Dear readers, let me explain the social life of a mother with a young child with special needs. It is easy to sum up: There isn't one.
So now here I was, with a phone number in my hand. I dialed. She answered. We made small talk. She invited me to her house so we could meet, face to face. I was in the backyard with Miss J while I was talking to her and took down her address with a piece of chalk because I didn't have a pen. I wrote on the concrete patio and it had rained later that day, erasing the address. I called her for the address again.
She told her daughter, Miss A. all about Miss. J. I told Miss J. that she would soon go play with Miss. A. My M and her son L were too young to understand the significance of their meeting, but we mothers held enough excitement for both of them.
The day of the blind date arrived. I pulled up to K's house and Miss. A was standing on the front steps, jumping up and down saying, "You're here! You're here! You're finally here!" As I was struggling to free M from the car seat, Miss J bolted out of the car and over to Miss A. The girls ran in the front door, through the house and out the back door to Miss. A's backyard and up into her playhouse.

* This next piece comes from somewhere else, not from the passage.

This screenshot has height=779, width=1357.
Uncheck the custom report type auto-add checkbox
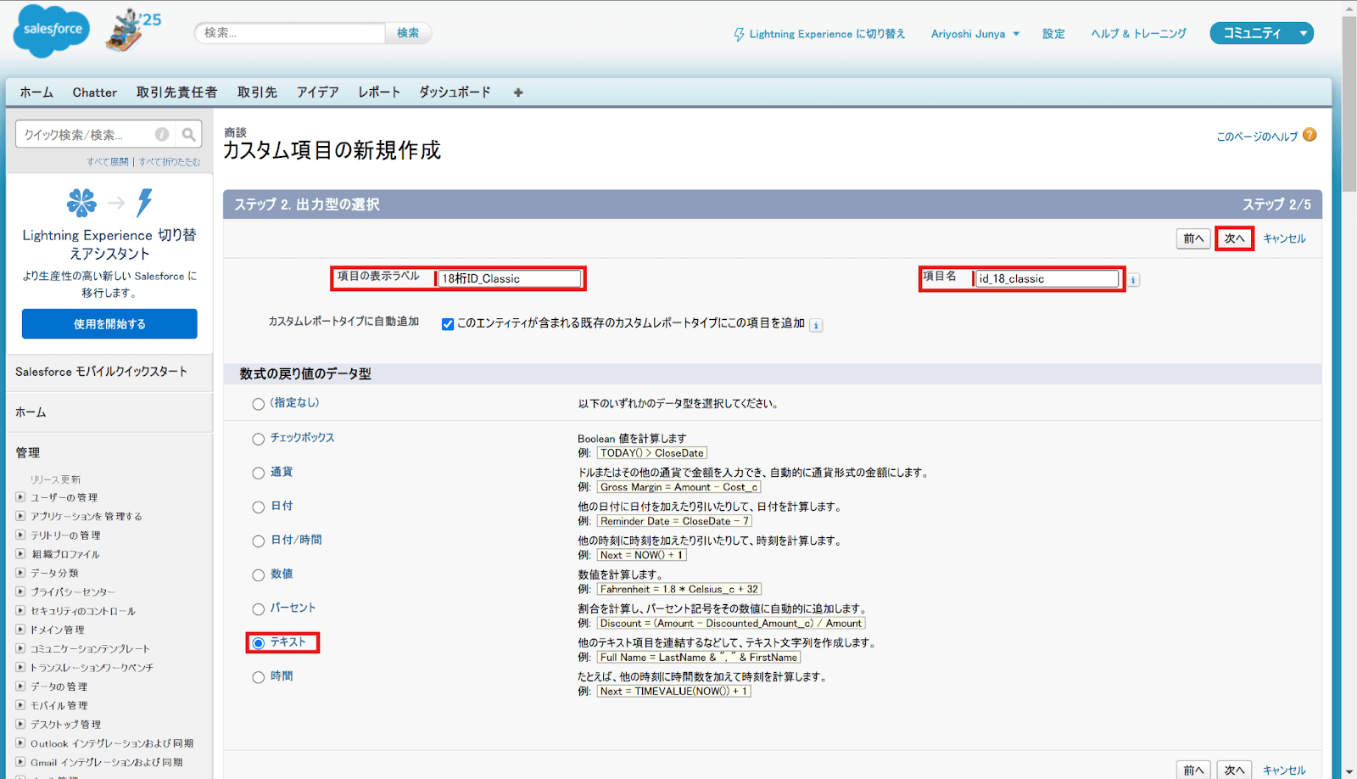click(x=447, y=324)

"Umm...hi. I'm S...and that blur that just ran through your house was Miss J. And this is M."
We sat in the shade of a tree in her backyard with our boys on that hot summer day, sipping iced tea and getting acquainted. We discovered we had much in common. Conversation flowed easily. There was comfort. We understood each other. No explanations were needed.

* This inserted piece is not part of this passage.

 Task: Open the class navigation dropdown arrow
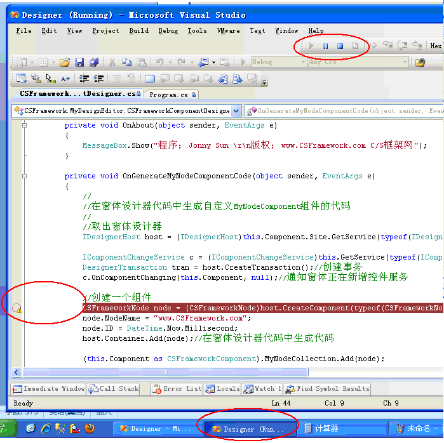(x=236, y=111)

Another get together was planned. Then another. And another. Before long our families were spending weekends together or planning mini vacations together. We began spending Easter and Christmas together. New family traditions were born.
This bond, this amazing friendship, helped save me. It brought me back out again. It reconnected me to the world again. I relaxed, I laughed. I had FUN.
Miss J and Miss A share that special bond as well. The girls are quite different. Miss. J is outgoing, fearless, free spirited, impulsive, silly. Miss A is articulate, serious, conscientious, calm. They give each other balance. Each has what the other needs.
Perhaps it was some Divine intervention bringing this family to ours. Perhaps this journey with M had caused me to be more aware and more appreciative of the value of true friendship. Perhaps I was in a place where I was ready to be open to receiving friendship.
However it came to be, they are in my life. For that, I am forever grateful.